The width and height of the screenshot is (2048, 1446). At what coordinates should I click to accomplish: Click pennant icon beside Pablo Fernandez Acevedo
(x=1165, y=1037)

____________

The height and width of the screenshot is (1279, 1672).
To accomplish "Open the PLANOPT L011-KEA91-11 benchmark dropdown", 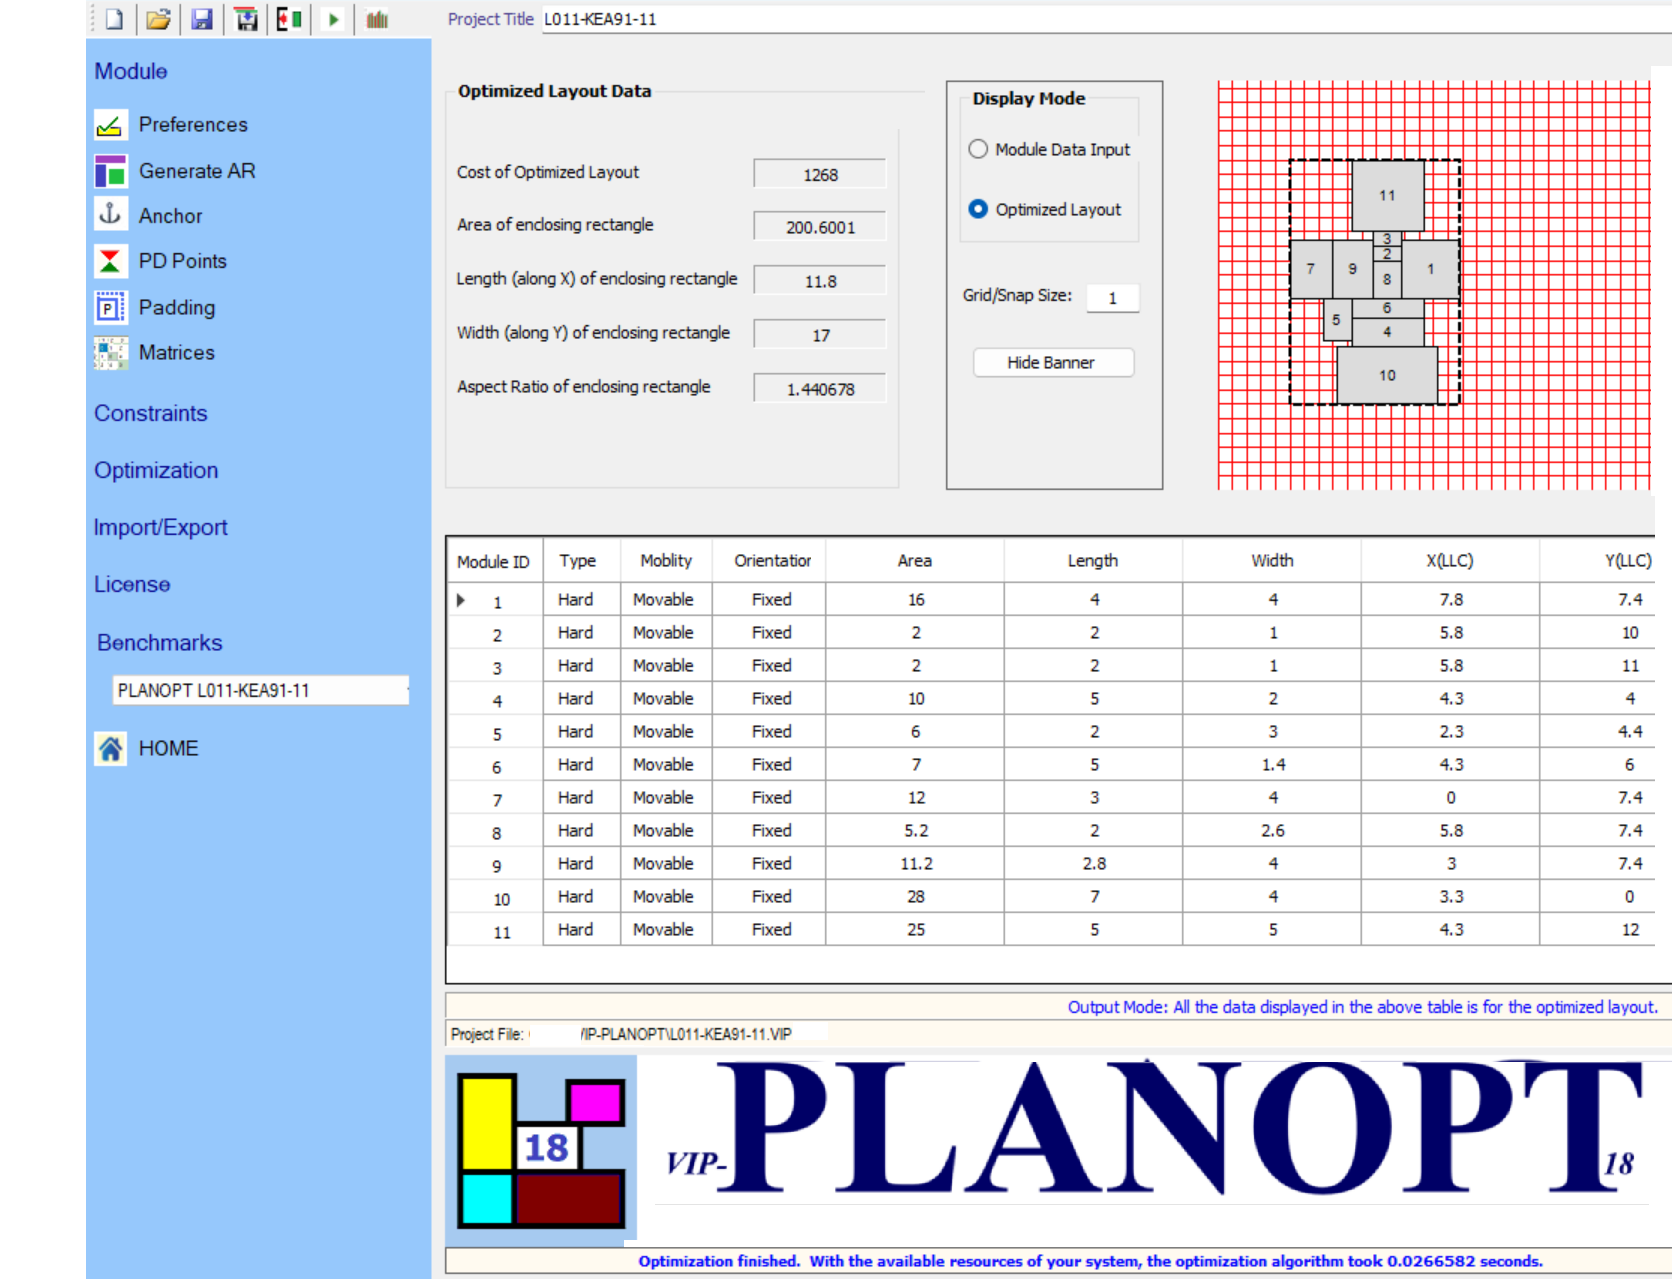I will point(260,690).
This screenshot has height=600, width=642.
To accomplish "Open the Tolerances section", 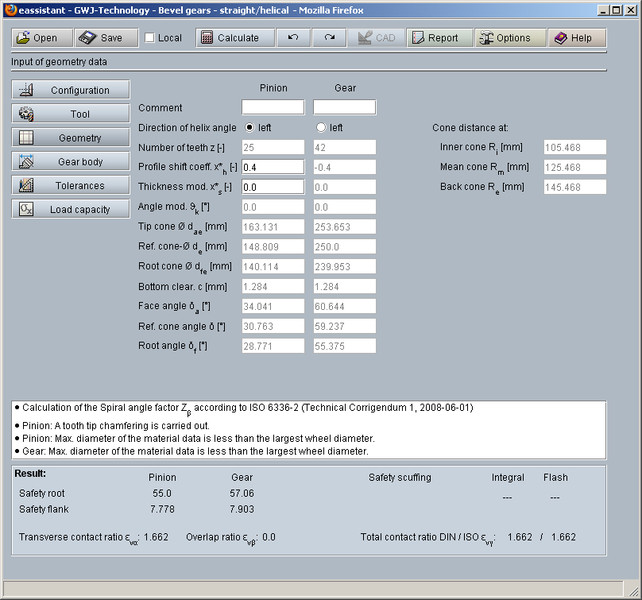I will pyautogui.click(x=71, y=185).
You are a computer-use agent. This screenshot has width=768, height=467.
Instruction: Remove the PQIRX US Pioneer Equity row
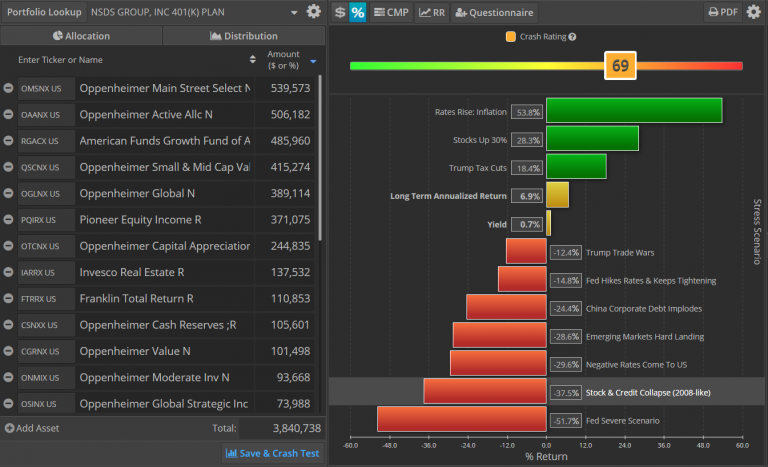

____________

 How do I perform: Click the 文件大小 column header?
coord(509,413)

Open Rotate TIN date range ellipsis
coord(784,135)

____________

- Challenge
Find each line of the material above that contains the string "screenshot", matching case exactly, and copy those lines.

- Solution for this exercise
The width and height of the screenshot is (2048, 1446). At what coordinates should I click to accomplish: Click pennant icon beside Pablo Fernandez Acevedo
The height and width of the screenshot is (1279, 1672).
This screenshot has height=600, width=642.
You are a computer-use agent. This screenshot has width=768, height=467.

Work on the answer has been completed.